[ASSIGNMENT]
Whenever a line in the data holds the string "computer", copy that line.

[TASK DATA]
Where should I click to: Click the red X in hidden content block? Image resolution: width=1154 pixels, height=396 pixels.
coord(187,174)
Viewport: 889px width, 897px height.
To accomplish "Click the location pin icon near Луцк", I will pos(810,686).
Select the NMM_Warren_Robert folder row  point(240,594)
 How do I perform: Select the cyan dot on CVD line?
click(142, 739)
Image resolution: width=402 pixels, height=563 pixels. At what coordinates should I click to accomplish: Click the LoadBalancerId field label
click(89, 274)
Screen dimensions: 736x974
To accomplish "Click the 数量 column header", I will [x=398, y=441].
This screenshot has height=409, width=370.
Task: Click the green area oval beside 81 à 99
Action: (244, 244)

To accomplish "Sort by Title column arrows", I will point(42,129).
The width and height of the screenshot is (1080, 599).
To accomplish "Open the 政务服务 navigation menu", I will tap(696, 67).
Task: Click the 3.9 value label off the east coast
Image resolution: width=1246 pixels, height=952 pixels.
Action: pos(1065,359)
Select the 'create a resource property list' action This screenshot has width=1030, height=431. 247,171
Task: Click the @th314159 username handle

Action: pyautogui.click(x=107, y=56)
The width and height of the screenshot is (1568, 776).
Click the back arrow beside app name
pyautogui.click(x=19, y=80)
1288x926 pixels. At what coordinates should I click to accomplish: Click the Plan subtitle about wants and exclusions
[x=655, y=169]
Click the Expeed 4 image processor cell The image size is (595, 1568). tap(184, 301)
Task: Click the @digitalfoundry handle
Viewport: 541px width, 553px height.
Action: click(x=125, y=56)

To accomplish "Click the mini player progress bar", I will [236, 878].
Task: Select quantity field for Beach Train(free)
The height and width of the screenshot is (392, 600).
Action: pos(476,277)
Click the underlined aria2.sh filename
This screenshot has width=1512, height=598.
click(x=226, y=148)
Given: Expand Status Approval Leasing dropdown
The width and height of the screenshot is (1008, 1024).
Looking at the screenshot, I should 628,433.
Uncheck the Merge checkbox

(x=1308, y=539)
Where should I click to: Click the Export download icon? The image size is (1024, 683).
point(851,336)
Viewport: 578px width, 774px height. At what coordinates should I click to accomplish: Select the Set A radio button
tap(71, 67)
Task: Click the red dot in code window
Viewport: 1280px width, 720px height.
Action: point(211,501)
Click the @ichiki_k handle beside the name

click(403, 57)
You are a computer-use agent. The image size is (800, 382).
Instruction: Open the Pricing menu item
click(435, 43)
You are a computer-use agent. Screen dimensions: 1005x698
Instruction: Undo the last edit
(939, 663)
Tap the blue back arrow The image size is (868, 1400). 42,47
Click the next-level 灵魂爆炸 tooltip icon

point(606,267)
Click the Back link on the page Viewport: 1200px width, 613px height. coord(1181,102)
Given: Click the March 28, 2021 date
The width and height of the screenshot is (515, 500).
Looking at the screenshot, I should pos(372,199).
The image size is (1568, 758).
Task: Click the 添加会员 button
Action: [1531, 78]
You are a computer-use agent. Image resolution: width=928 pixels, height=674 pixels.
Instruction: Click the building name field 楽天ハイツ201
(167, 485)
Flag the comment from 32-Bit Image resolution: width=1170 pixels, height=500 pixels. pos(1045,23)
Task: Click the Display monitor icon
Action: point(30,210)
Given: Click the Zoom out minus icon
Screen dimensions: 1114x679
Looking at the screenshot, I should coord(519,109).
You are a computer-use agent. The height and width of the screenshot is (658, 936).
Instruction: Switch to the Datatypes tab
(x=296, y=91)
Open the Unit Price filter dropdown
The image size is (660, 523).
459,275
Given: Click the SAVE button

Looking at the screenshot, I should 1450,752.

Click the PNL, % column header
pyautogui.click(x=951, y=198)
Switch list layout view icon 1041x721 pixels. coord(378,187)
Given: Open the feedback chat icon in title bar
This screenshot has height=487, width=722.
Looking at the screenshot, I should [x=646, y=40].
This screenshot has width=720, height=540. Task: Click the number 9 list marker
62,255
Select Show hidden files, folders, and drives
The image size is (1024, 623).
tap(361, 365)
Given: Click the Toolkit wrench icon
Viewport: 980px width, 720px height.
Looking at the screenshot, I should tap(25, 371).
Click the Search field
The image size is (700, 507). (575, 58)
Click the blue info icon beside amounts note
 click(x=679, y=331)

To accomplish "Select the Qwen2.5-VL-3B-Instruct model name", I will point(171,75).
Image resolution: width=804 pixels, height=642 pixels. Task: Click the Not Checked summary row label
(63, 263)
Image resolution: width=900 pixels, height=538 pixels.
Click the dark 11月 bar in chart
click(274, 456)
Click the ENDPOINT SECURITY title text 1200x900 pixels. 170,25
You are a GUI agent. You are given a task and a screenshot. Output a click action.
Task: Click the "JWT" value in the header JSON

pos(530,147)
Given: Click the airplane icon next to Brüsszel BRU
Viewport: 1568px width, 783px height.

[TASK SOLUTION]
You are a computer-use agent. The image size is (800, 382).
You are a computer-use agent. Screen dimensions: 1005x698
You are a computer-use agent. Image resolution: width=928 pixels, height=674 pixels.
You are a computer-use agent. The height and width of the screenshot is (658, 936).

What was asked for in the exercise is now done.